# [WORK TASK]
Give the listing again in full and exactly, apart from its pictures.

▼▼▼

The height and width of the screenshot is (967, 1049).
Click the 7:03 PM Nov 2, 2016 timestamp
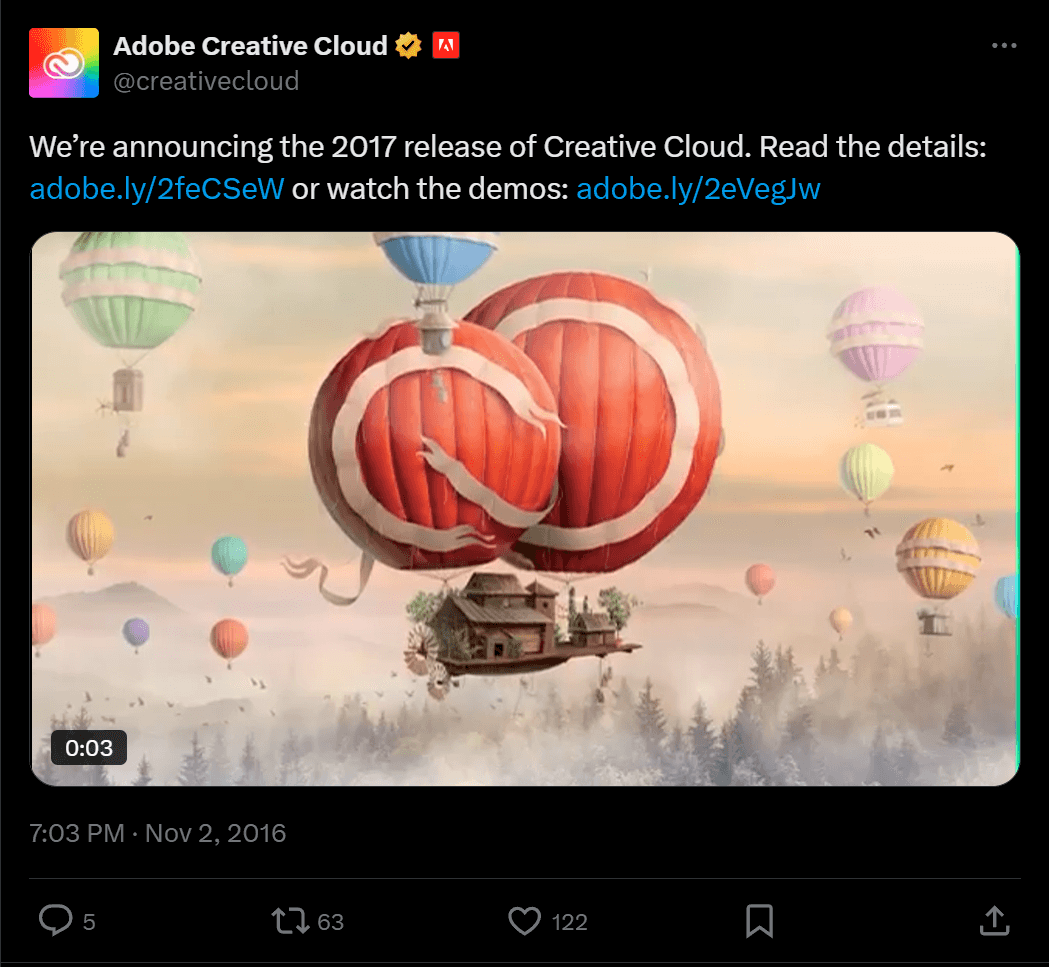pos(158,833)
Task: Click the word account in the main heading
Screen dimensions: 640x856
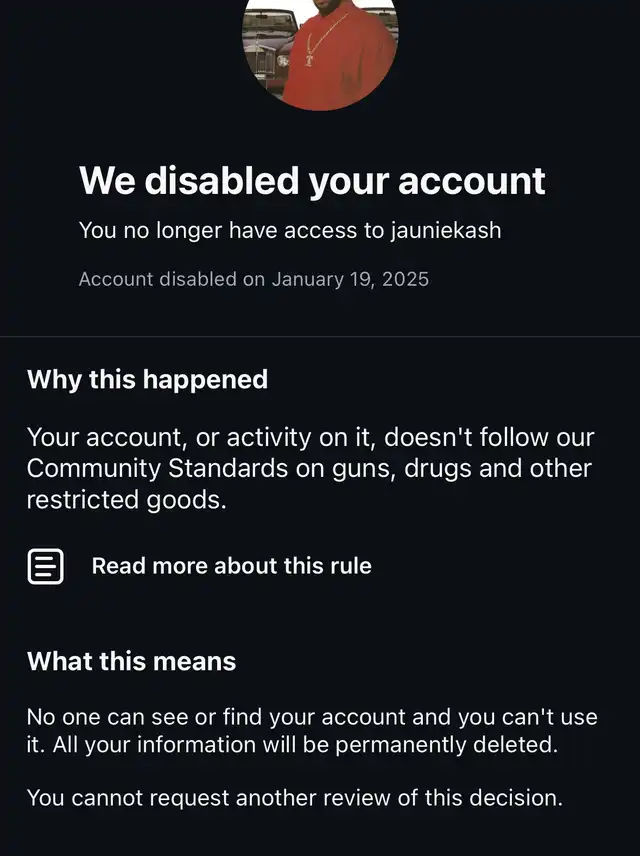Action: tap(472, 181)
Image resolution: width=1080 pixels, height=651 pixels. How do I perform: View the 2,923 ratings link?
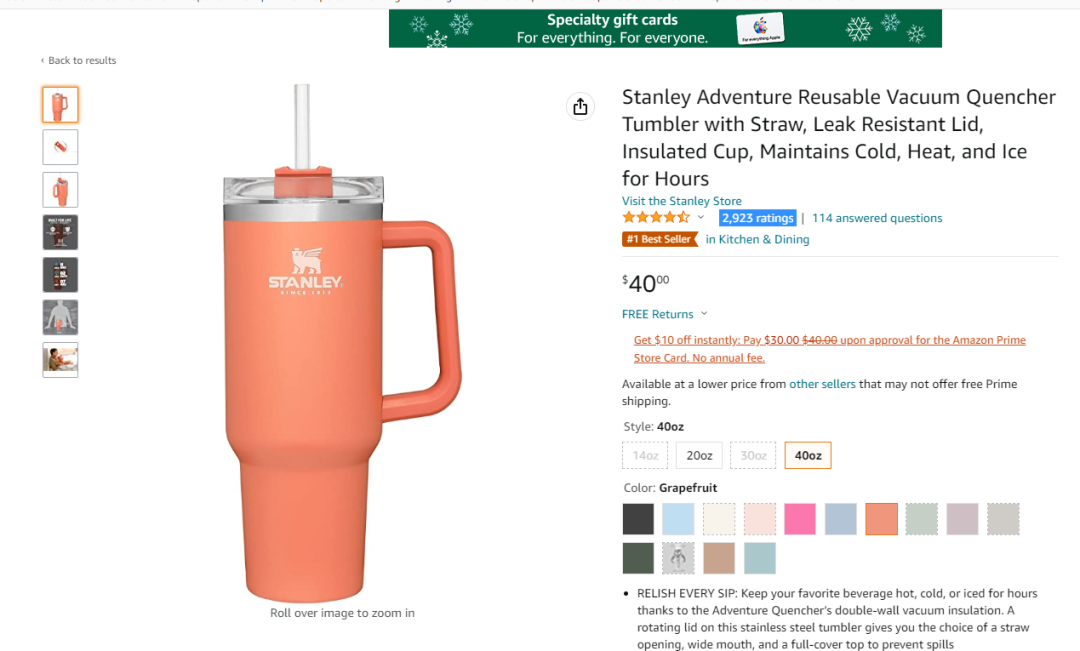pos(758,218)
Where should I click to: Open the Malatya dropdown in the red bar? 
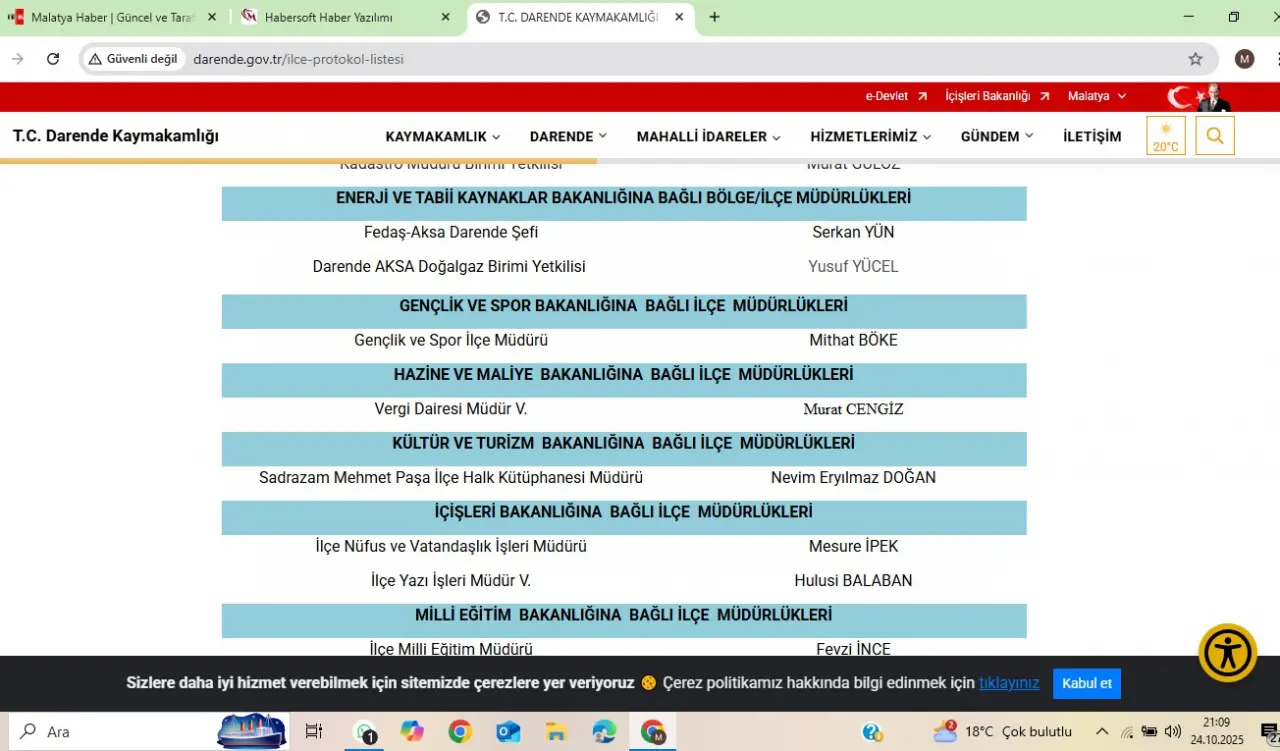tap(1096, 96)
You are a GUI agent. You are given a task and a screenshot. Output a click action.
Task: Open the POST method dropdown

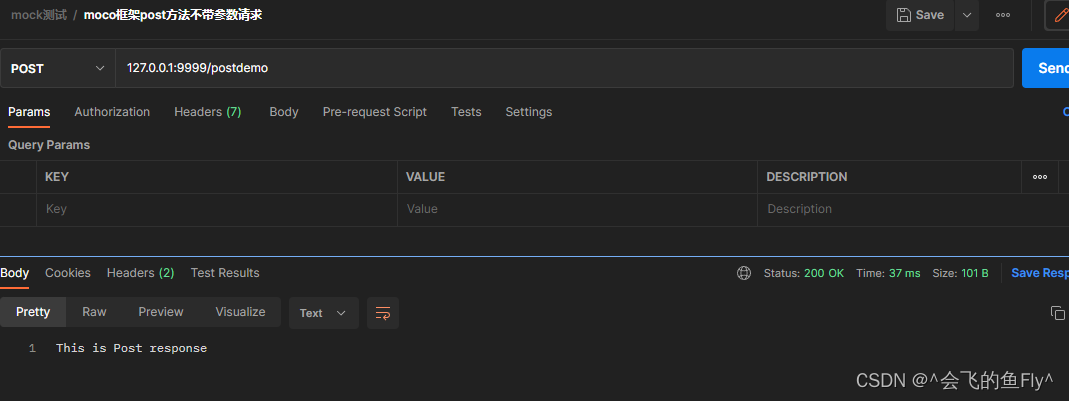[x=58, y=68]
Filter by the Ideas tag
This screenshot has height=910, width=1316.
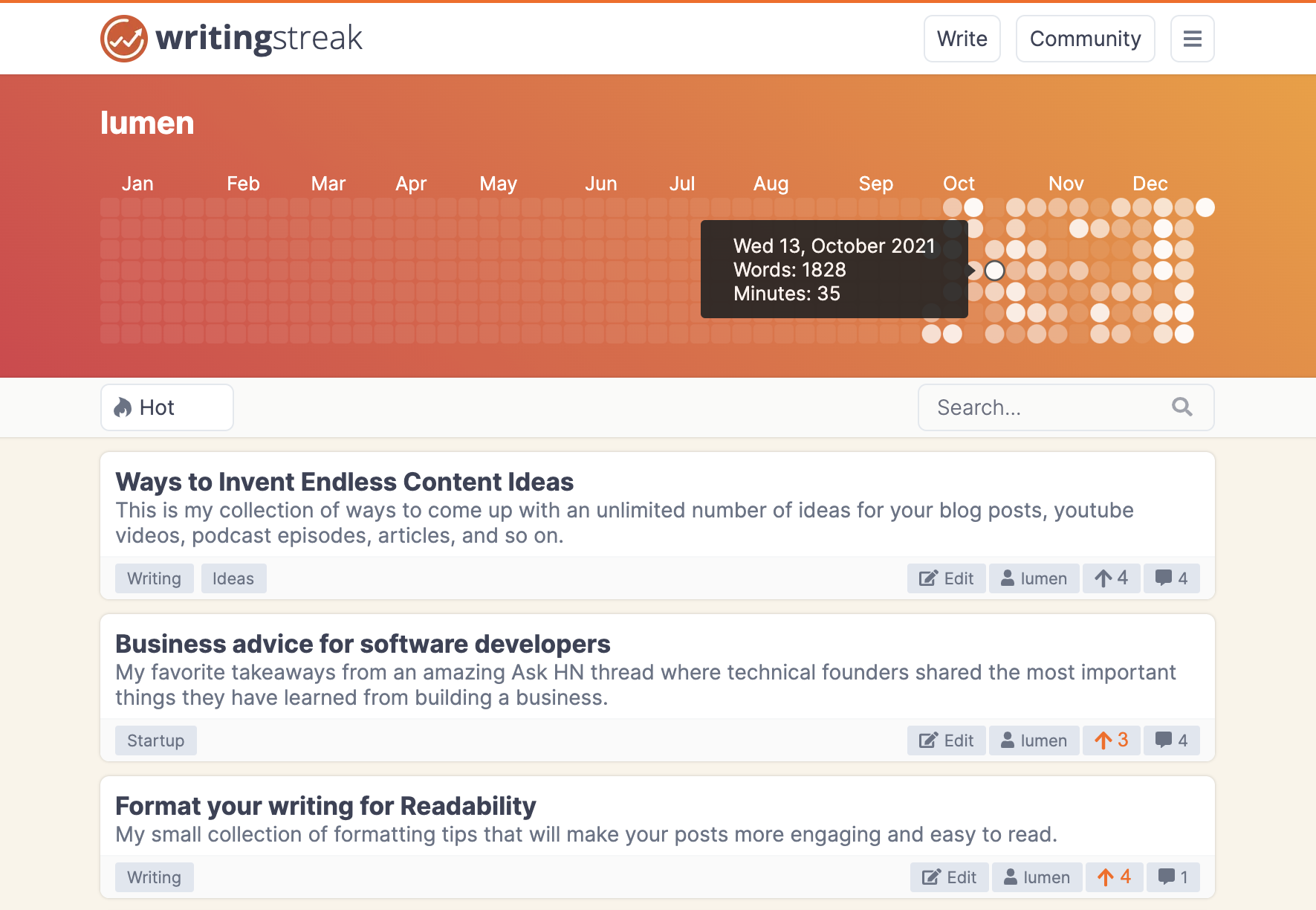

▲▲▲

# [ANSWER TO THIS PROBLEM]
The height and width of the screenshot is (967, 1049).
Click the 7:03 PM Nov 2, 2016 timestamp
pos(158,833)
Task: Click the word account in the main heading
Screen dimensions: 640x856
Action: tap(472, 181)
Image resolution: width=1080 pixels, height=651 pixels. How do I perform: View the 2,923 ratings link?
pos(758,218)
Where should I click to: Open the Malatya dropdown in the red bar? 
tap(1096, 96)
You are a GUI agent. You are given a task and a screenshot. Output a click action.
Task: Open the POST method dropdown

[x=58, y=68]
Filter by the Ideas tag
This screenshot has height=910, width=1316.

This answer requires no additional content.